File too large in the GIT history
garrapato opened this issue · 7 comments
I have noticed that the repository contains a very large file in the GIT history. Is it possible that someone made a commit with some file or directory by mistake? It can be for example nodes_modules or some other like that, unless that really is the correct size of the repository.
I just made a clone of the repository and it took a long time to download it.
The file I refer to in a fresh clone of the repository is:
scratch-gui/.git/objects/pack/pack-c81e535f2cf1cd650ef7a6e69553ee444473a465.pack
Expected Behavior
Less time to clone (download) the repo
Actual Behavior
I just made a clone of the repository and it took a very long time to download it.
Steps to Reproduce
$ git clone https://github.com/LLK/scratch-gui.git
Cloning into 'scratch-gui'...
remote: Enumerating objects: 48, done.
remote: Counting objects: 100% (48/48), done.
remote: Compressing objects: 100% (47/47), done.
Receiving objects: 100% (67966/67966), 11.68 MiB | 815.00 KiB
$ cd scratch-gui
$ du -ch . | grep "G\t"
1.0G ./.git/objects/pack
1.1G ./.git/objects
1.1G ./.git
1.1G .
1.1G total
$ cd ./.git/objects/pack
$ ll
total 2199344
-r--r--r-- 1 garrapato staff 1904120 Sep 1 06:09 pack-c81e535f2cf1cd650ef7a6e69553ee444473a465.idx
-r--r--r-- 1 garrapato staff 1111074667 Sep 1 06:24 pack-c81e535f2cf1cd650ef7a6e69553ee444473a465.pack
The file already measures more than 1 GB!
Possible solution
If a file or directory was uploaded (committed) by mistake, it must be deleted from the story and the following article shows how to do it:
Removing sensitive data from a repository
Operating System and Browser
Mac OS 10.11.14
Chrome Versión 76.0.3809.132 (Build oficial) (64 bits)
I hope this information will be useful
Regards
Maybe this is because of tutorial animated GIFs. We recommend the use of --depth 10
when cloning this repo.
In general, this repo's length commit history will make a full clone take an incredible amount of time. I recommend --depth 1
rather than 10 because it really can get to be too much.
There are indeed a large number of static image files. There's not anything we can do about the size of the history without causing a lot of conflicts.
Do maintainers typically just take the time/space for a full clone? I was under the impression you can't branch/commit/pull on a shallow clone.
I just did that. Looks like it's 1.9GB on disk and took about 33min on my connection for a full clone.
I was curious so I tried this https://stackoverflow.com/a/42544963/69002
It seems like what's taking up a lot of the space is dependencies being commited to the gh-pages branch.

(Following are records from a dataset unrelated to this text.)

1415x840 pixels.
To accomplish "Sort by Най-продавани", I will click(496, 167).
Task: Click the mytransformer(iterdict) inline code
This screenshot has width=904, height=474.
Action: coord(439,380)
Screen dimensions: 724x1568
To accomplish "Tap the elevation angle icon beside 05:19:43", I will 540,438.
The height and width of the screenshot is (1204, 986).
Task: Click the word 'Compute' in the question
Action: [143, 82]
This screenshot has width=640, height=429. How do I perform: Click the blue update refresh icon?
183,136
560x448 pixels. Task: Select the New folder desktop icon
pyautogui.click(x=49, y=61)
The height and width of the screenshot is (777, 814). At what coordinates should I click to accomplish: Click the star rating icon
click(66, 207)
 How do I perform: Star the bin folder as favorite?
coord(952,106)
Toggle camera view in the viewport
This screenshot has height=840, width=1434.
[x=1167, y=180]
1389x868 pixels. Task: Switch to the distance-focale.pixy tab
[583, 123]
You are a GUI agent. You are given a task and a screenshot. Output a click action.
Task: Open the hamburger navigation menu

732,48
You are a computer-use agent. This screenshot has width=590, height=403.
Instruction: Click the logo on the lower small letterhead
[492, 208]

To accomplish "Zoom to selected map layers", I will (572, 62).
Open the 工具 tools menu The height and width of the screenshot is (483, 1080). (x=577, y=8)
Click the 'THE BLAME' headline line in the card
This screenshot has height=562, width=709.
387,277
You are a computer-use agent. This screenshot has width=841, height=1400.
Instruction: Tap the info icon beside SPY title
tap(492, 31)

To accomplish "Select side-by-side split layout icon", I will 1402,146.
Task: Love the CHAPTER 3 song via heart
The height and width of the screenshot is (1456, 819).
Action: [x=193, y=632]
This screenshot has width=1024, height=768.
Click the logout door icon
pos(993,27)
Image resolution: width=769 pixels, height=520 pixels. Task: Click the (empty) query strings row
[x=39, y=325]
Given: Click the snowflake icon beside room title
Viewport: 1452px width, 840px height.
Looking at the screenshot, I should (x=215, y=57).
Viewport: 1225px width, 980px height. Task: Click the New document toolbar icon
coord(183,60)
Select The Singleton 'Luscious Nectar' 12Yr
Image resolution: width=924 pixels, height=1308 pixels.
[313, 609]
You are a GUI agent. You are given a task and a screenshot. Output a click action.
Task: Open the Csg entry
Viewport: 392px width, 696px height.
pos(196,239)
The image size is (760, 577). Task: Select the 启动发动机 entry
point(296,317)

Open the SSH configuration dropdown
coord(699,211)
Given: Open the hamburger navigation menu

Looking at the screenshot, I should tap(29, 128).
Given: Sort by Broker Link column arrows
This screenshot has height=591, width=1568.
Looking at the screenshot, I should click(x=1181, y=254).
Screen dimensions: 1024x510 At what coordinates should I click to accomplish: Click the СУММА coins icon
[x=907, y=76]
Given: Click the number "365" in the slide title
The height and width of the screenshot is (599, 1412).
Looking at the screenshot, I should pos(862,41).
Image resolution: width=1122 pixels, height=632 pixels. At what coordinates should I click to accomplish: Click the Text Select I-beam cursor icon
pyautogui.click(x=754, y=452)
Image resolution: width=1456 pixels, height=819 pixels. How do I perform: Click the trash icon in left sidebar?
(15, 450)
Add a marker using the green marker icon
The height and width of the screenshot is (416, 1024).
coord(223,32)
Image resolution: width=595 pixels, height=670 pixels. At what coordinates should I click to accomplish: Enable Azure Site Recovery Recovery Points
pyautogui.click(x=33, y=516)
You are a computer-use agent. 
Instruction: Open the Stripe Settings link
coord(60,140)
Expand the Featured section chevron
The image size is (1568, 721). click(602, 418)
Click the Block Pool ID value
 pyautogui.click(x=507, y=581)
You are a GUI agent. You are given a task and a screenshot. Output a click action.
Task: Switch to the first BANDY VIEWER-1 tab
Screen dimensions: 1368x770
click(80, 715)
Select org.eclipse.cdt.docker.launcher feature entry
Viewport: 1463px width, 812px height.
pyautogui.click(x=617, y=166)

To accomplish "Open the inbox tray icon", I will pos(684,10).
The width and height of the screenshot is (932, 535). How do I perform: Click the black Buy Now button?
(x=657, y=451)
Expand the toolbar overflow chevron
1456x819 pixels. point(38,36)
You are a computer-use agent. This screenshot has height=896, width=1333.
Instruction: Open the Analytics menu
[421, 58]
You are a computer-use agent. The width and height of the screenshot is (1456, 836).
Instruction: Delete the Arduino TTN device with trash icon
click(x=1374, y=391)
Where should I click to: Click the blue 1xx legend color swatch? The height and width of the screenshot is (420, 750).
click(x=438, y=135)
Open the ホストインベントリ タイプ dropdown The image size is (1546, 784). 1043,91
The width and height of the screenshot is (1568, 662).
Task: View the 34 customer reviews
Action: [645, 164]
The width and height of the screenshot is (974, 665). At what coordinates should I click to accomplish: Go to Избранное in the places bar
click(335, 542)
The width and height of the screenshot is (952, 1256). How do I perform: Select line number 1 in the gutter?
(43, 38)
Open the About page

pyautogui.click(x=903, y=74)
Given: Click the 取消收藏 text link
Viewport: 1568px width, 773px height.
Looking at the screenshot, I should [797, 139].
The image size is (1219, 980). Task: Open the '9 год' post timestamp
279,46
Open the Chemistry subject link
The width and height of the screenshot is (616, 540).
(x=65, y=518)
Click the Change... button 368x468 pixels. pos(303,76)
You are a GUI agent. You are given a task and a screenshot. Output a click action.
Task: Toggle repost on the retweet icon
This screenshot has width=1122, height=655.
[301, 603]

LIke d33ef36 for example.
Those lib.min.js seem to be 15MB-20MB each and get committed a few times a day in a few different subdirectories.
With the insight that big files are only in the gh-pages branch (which is usually disconnected from main), the situation can be improved using --single-branch
when cloning.
~/code/scratch
❯ git clone https://github.com/LLK/scratch-gui --single-branch
Cloning into 'scratch-gui'...
remote: Enumerating objects: 44888, done.
remote: Counting objects: 100% (56/56), done.
remote: Compressing objects: 100% (26/26), done.
remote: Total 44888 (delta 38), reused 44 (delta 30), pack-reused 44832
Receiving objects: 100% (44888/44888), 313.38 MiB | 4.37 MiB/s, done.
Resolving deltas: 100% (29577/29577), done.
~/code/scratch [⏱ 1m14s]
❯ du -hs scratch-gui
392M scratch-gui
~1 minute and ~400MB seem acceptable.